Le Grand soir des punks !

Simon Riaux | 6 juin 2012
Simon Riaux | 6 juin 2012
Avec Le Grand soir, Benoît Delépine et Gustave Kervern rendent hommage de leur ton burlesque et décalé aux grandes heures du mouvement punk. Éphémère et soluble dans le marché global, ce nihiliste descendant énervé du cynisme grec a dû muter, s'immiscer dans la culture de masse pour mieux la subvertir par spasmes anarchiques. On compte ainsi une tripotée d'œuvres relevant de la culture punk, qu'elles en charrient les valeurs, les illustrent ou se tuent à les dépasser. Pour fêter l'hilarante rébellion des sieurs Poelvoorde et Dupontel, quoi de plus approprié qu'une petite revue des effectifs ?


Bernie, d'Albert Dupontel, 1996

Puisqu'il est question de lui par les temps qui courent, commençons donc par le premier film d'Albert Dupontel, soit une élégie quasi-champêtre, où le punk se révèle un état naturel de l'homme, la révolte simple d'un individu qui l'est tout autant, et à qui le monde semble intimer l'ordre de ne plus exister. Le nihilisme absolu du long-métrage s'accompagne le plus souvent d'éclats de rire contagieux, assénés par un scénario aussi branque que fêlé, à coups de pelle, ou de hachoir. Nanti de répliques véritablement cultes (les gauchers comprendront), le film fait  office d'initiation à la punk attitude, dans la bonne humeur et le flingage d'élus de la République.

 

Les Nuits de China Blue, Ken Russell, 1985

Décédé récemment, l'indispensable Ken Russell était à bien des égards l'un des seuls cinéastes vraiment punk, capable de ruer dans les brancards d'une société à la décadence pathologique et larvée, sans jamais oublier de nous offrir un cinéma d'une puissance et d'une générosité mémorables. Les Nuits de China Blue, plus encore que Les Diables, s'évertue à pulvériser les représentations et idéaux d'une classe moyenne anesthésiée par les colifichets de la réussite, qui s'efforce de ne jamais voir la fange dans laquelle elle patauge. Et le spectateur de plonger en enfer aux côté d'un yuppie à la ramasse, propulsé à la suite d'une mystérieuse jeune femme (Kathleen Turner), qui profite de la nuit pour vendre ses charmes dans les coins les moins recommandables de Los Angeles, flanquée d'un prêtre défroqué (Anthony Perkins dans une prestation hallucinante) pour qui le vin de messe fait office de petite bière. Ce n'est pas seulement le futur que Russell déchire ici, mais bien le présent, cet instant que distend à l'infini une société de consommation où tout n'est plus qu'ornières et faux-semblants.

 

 

Orange Mécanique, de Stanley Kubrick, 1972

Orange Mécanique est bien des choses, dont un Manifeste Punk que ne saurait dissimuler la perfection plastique de sa mise en scène.

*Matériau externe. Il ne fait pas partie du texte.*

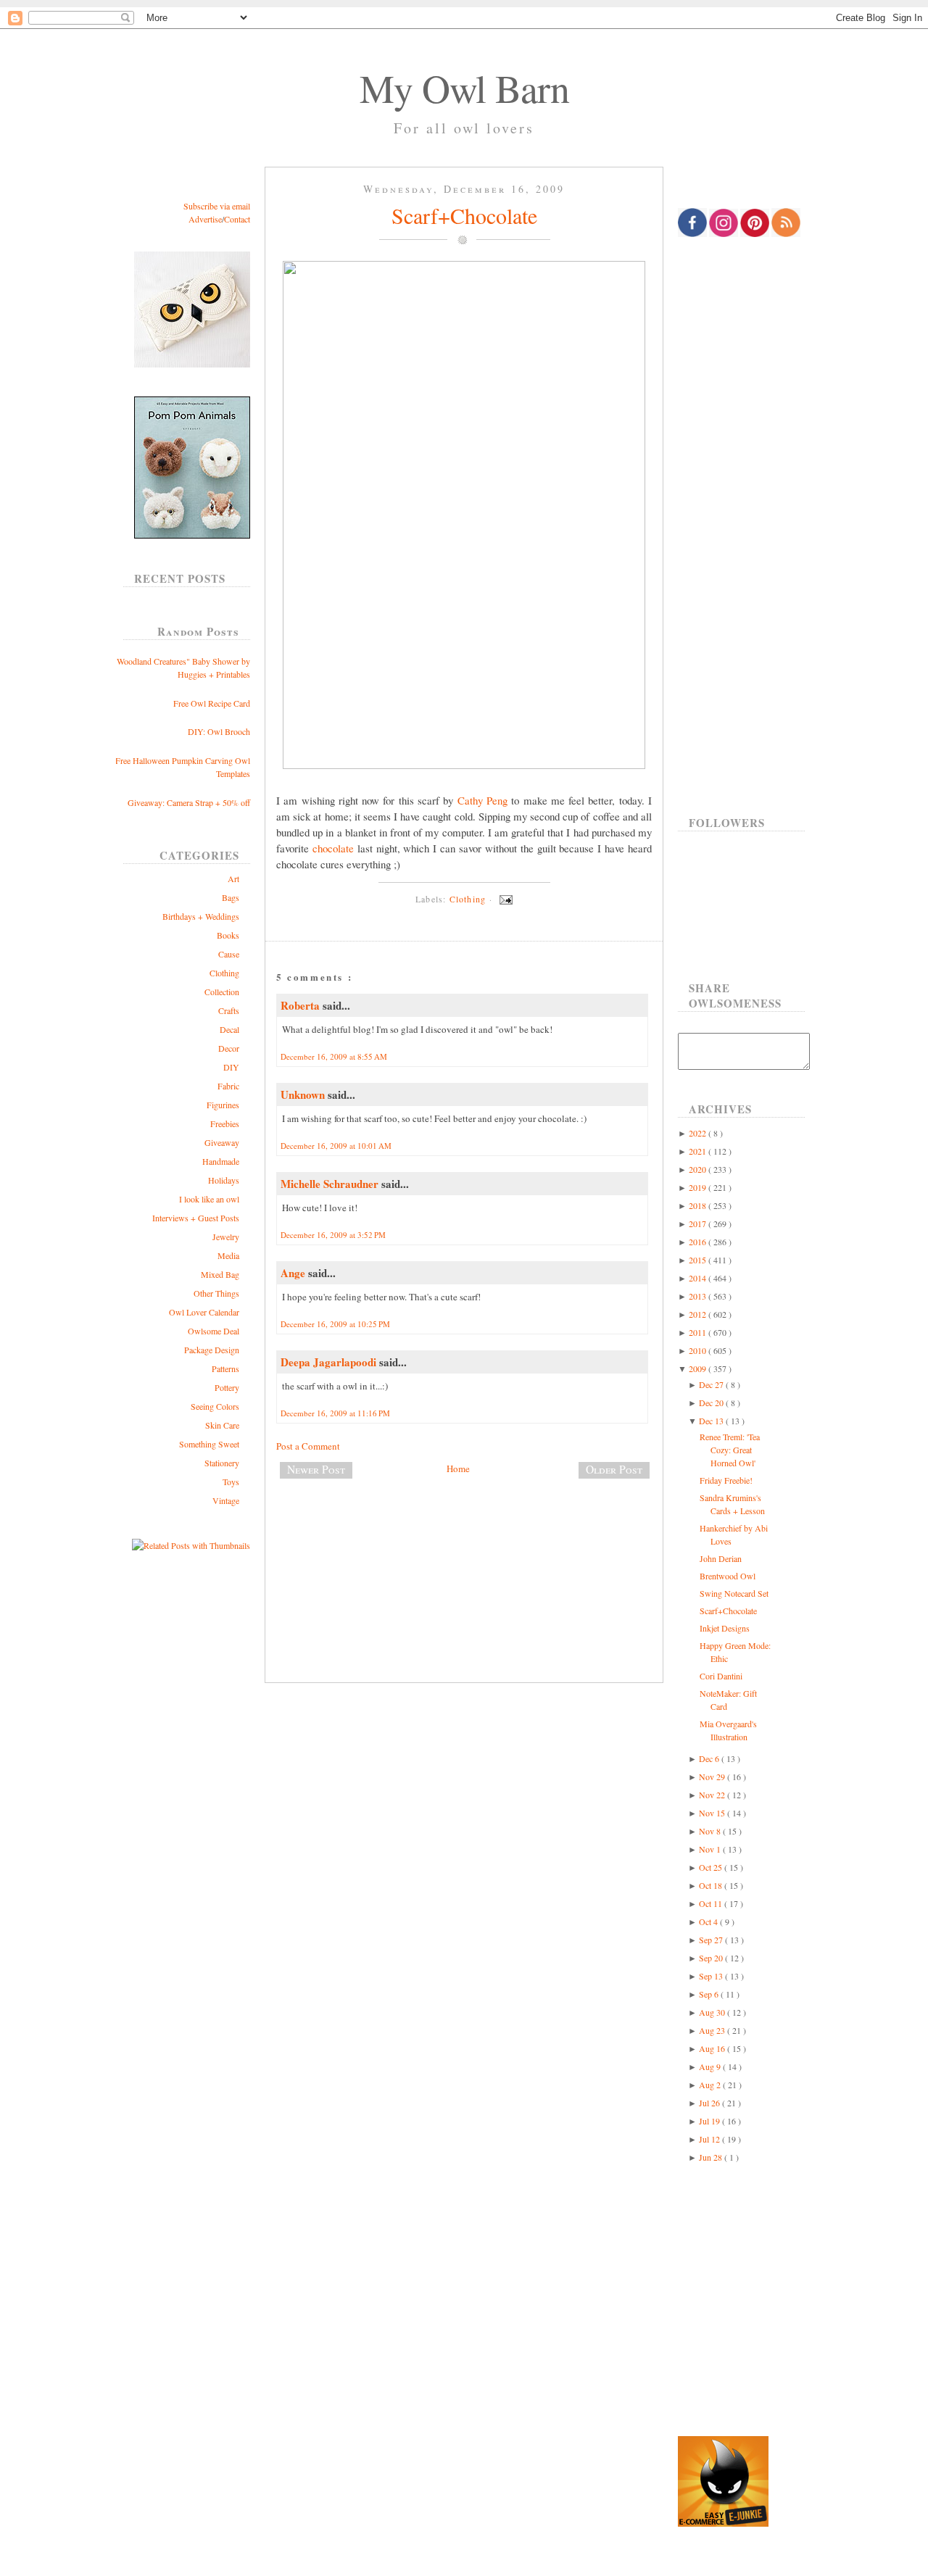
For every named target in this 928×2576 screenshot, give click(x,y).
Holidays (223, 1180)
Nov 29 (713, 1776)
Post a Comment (308, 1446)
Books (228, 935)
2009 (698, 1368)
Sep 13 (712, 1976)
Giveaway (221, 1142)
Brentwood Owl (727, 1576)
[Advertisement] (464, 1538)
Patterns (225, 1368)
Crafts (228, 1010)
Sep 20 (712, 1958)
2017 (698, 1223)
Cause (228, 954)
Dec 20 (712, 1402)
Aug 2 (711, 2084)
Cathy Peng (482, 800)
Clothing (224, 973)
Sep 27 (712, 1939)
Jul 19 (710, 2121)
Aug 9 (711, 2066)
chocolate (333, 848)
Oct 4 (709, 1921)
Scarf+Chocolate (464, 215)
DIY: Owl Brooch (219, 731)
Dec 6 (710, 1758)
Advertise (205, 219)
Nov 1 (711, 1849)
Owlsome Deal (213, 1331)
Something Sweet (209, 1444)
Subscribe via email (216, 206)
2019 (698, 1187)
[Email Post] (504, 899)
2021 (698, 1151)
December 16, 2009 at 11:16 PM (335, 1413)
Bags (230, 897)
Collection (221, 991)
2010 (698, 1350)
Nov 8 (711, 1831)
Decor (228, 1048)
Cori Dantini (721, 1676)
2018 (698, 1205)
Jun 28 (711, 2157)
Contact (237, 219)
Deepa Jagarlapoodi (330, 1362)
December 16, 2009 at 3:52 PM (333, 1234)
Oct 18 (711, 1885)
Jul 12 (710, 2139)
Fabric (228, 1086)
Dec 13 (712, 1420)
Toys (231, 1481)
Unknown (304, 1094)
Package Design (211, 1349)
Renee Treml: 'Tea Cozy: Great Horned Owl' (730, 1449)
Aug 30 (713, 2012)
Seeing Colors (215, 1406)
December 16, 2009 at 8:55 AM (334, 1056)
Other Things (216, 1293)
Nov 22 (713, 1794)
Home (458, 1468)
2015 (698, 1260)
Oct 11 (711, 1903)
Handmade (220, 1161)
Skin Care (222, 1425)
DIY (231, 1067)
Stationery (221, 1462)
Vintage (225, 1500)
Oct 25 (711, 1867)
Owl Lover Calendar (204, 1312)
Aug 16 (713, 2048)
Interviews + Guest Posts (195, 1217)
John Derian (721, 1558)
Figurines (223, 1104)
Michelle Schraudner (331, 1184)
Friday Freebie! (726, 1480)
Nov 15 (713, 1813)
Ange (294, 1273)
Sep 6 (710, 1994)
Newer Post (316, 1469)
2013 (698, 1296)
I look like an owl (209, 1199)
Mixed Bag (220, 1274)
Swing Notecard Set (734, 1593)
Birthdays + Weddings (200, 916)
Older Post (614, 1469)
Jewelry (225, 1236)
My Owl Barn (464, 88)
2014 (698, 1278)
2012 (698, 1314)
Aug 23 (713, 2030)
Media (228, 1255)
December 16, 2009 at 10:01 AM (336, 1145)
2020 (698, 1169)
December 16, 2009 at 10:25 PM (335, 1323)
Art (233, 878)
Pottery (227, 1387)
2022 (698, 1133)
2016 (698, 1241)
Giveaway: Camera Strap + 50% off (189, 802)
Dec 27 (712, 1384)
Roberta (302, 1005)
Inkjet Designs (725, 1628)
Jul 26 (710, 2102)
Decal (229, 1029)
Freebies (224, 1123)
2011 (698, 1332)
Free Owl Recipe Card (211, 703)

Entre sauteries dérangées, violence gratuite, viols sauvages et négation de l'individu, ce sont nature et culture qui s'entrechoquent et s'annulent mutuellement. Violence inée et violence sociale sont renvoyées dos à dos par la réalisation bluffante de Stanley Kubrick, qui triture montage, photographie et vitesse de défilement avec une maestria qui confine au sublime, et les passages qui auraient dû le plus subir les outrages du temps de briller comme autant de coups de poignards esthétiques. Cette mécanique est celle d'une serpent qui se mord furieusement la queue, engendre une violence qu'il ne sait traiter que par une force abusive et totalisante. Point de futur ici, mais un éternel recommencement en forme de spirale criarde et désespérée.

 

Le Retour des morts-vivants, de Dan O'Bannon, 1985

Anti-social, tu perds ton sang, beaucoup de sang. Telle pourrait être la devise de cette farce réjouissante où un groupe de punks (dont une légendaire punkette) se voit assiégé par une horde de zombies réveillés par une étonnante fumée verte. Punk, le premier film du scénariste d'Alien ne l'est pas seulement par ses personnages, caricatures sympathiques quoique simplettes, mais également par son ton unique, à mi-chemin entre le pastiche et le doigt d'honneur, qui donne l'impression d'assister au récit irrévérencieux conté par un sale gosse notoire. Des mises à morts inventives des humains, en passant par le cri de guerre des morts vivants, jusqu'à leur look délicieusement putride, tout contribue à faire du film une inoubliable boule puante à l'intention des garants des bonnes mœurs.

 

Repo Man, d'Alex Cox, 1985

Il est des films qui valent à eux seuls pour une carrière entière, des auteurs majeurs dont l'apport se mesure à l'aune d'une œuvre folle, contagieuse et anormale. Repo Man est assurément de celles-ci. On y fume l'opium du peuple plus que de raison, on y picole dans la crasse ouatée d'un L.A. sordide et moite, on s'y bastonne à qui mieux mieux et l'on y chasse l'alien plutôt que le dragon. Peut-être le film punk par excellence, qui enquille au générique Harry Dean Stanton, Emilio Estevez, et Iggy Pop, dont les goûts en matière de cinéma étaient déjà des plus sûrs. Jusque dans son ambiance délétère mais jouissive, le long-métrage est une dénonciation des plus sincères et ludiques d'une société à la dérive ; jusque dans la modestie de ses moyens et ses aspects les plus fauchés ou anarchiques, se retrouve toute la beauté métallique de ces années, dont le moteur était indiscutablement à explosion... Ne pas confondre avec Repo Men, vous pourriez vous brûler les yeux.

 

Mad Max, de George Miller, 1979

On ne va pas vous la faire à l'envers et tenter de chroniquer de manière originale un classique régulièrement encensé dans ces colonnes, mais bon. Quand même hein. Si vous connaissez le film de Miller, inutile de vous préciser en quoi son nihilisme, sa violence échevelée, la dévitalisation endémique de l'occident qu'il met en scène le relient à la mouvance punk. Et si vous n'avez pas vu le film et avez plus de cinq ans et demi, on ne saurait trop vous conseiller d'éteindre l'ordinateur de papa-maman, filer au vidéo-club, ou de demander à votre grand cousin Gonzagues de télécharger ce chef d'œuvre, et de le regarder un soir tout seul à la maison, avec votre première clope au bec. Pensez à expliquer à votre baby-sitter que la découverte du punk ne va pas sans un minimum de rituels indépassables.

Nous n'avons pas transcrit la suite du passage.